A similar line of reasoning is found in Romans 6, for after telling the Romans that through Jesus Christ the reign of grace has been inaugurated (Rom 5:21), Paul is clear that this does not allow for believers to remain in sin so that grace might abound. Once again, the reason for this centers on baptism, for Paul tells the Romans that due to being buried with Christ in baptism, they have been freed (literally, “justified”) from sin (Romans 6:4-7). 
As a result of such a profound baptismal union with Christ, Paul can then proceed to tell the Romans that they are now “slaves to justice (or righteousness)” through the empowerment that comes by being “under grace.”[8] 
To connect these Pauline texts on baptism to our analysis to date, if the Holy Spirit’s work in baptism brings about true justice in the believer, then Isaiah 42 finds a fitting fulfillment in the sacrament of baptism. For through baptism, Paul states that one is made a member of the body of Christ, and this baptismal union is for both Jew and Greek alike (I Corinthians 12:12-13). 


[1] For instance, see Joseph Blenkinsopp, Isaiah 40-55: A New Translation and Commentary, AB 19 (New York: Doubleday, 2002), 210-211. Yet Blenkinsopp also notes the ambiguity of the language in regard to the identity of the servant. 

[2] For instance, see Brevard S. Childs, Isaiah (Louisville: Westminster John Knox, 2001), 325. 

[3] The LXX reads: Ιακωβ ὁ παῖς μου ἀντιλήμψομαι αὐτοῦ Ισραηλ ὁ ἐκλεκτός μου προσεδέξατο αὐτὸν ἡ ψυχή μου ἔδωκα τὸ πνεῦμά μου ἐπ᾽ αὐτόν κρίσιν τοῖς ἔθνεσιν ἐξοίσει (Isa 42:1).

[4] See John N. Oswalt, Isaiah 40-66, NICOT (Grand Rapids: Eerdmans, 1998), 109-110. 

[5] R.W.L. Moberly, Old Testament Theology: Reading the Hebrew Bible as Christian Scripture (Grand Rapids: Baker Academic, 2013), 170. 

[6] It is important to note that Christ’s baptism by water is not his only baptism, for he also speaks of another “baptism”, that is, his death on the cross (Mark 10:38). By connecting Christ’s two baptisms together with his resurrection we are able to gain a clearer picture of their inner theological rationale: the crucified and risen Christ baptizes with the Holy Spirit through the waters of baptism. 

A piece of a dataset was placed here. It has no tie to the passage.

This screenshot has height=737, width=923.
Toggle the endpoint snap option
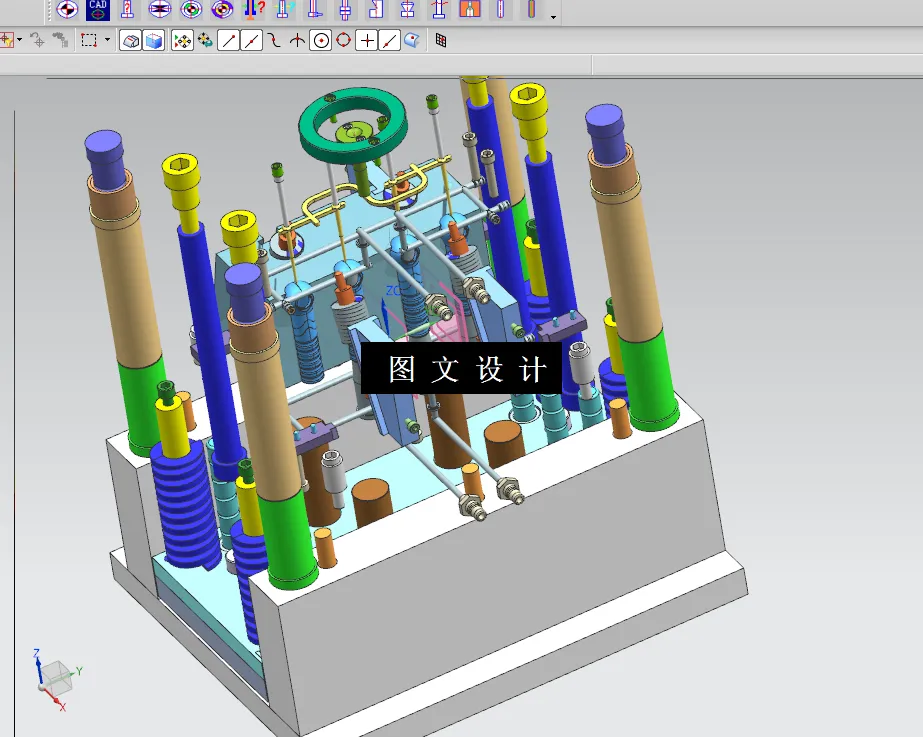pos(228,41)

[7] For more on Paul and baptism, see the terrific article of Br. Isaac Morales, O.P., “Baptism and Union with Christ,” in “In Christ” in Paul, edited by Michael J. Thate, Kevin J. Vanhoozer, and Constantine R. Campbell, Wissenschaftliche Untersuchungen Zum Neuen Testament (Leiden: Brill, 2014), 384.

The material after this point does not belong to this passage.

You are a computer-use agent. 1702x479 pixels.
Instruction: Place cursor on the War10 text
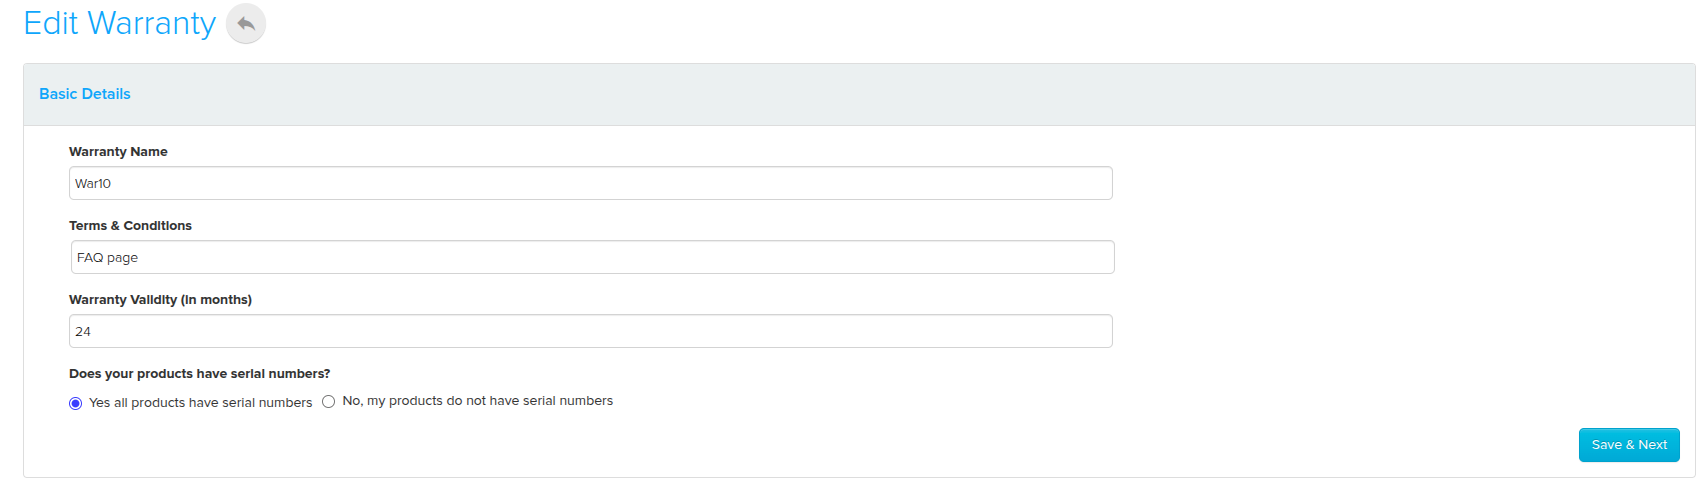(x=93, y=184)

[8] For more on this, see John Barclay’s magnificent “Under Grace: The Christ-Gift and the Construction of a Christian Habitus,” in Apocalyptic Paul: Cosmos and Anthropos in Romans 5-8, edited by Beverly Roberts Gaventa (Waco: Baylor University Press, 2013), 59-76.


Nick said...

Please don't use God's Unutterable Name (YHWH):

"in accordance with immemorial tradition, which indeed is already evident in the above-mentioned “Septuagint” version, the name of almighty God expressed by the Hebrew tetragrammaton (YHWH) and rendered in Latin by the word Dominus, is to be rendered into any given vernacular by a word equivalent in meaning."

Michael Barber said...


Isn't that regulating liturgical practice and not teaching? It is my understanding that even rabbis would use the divine name when teaching.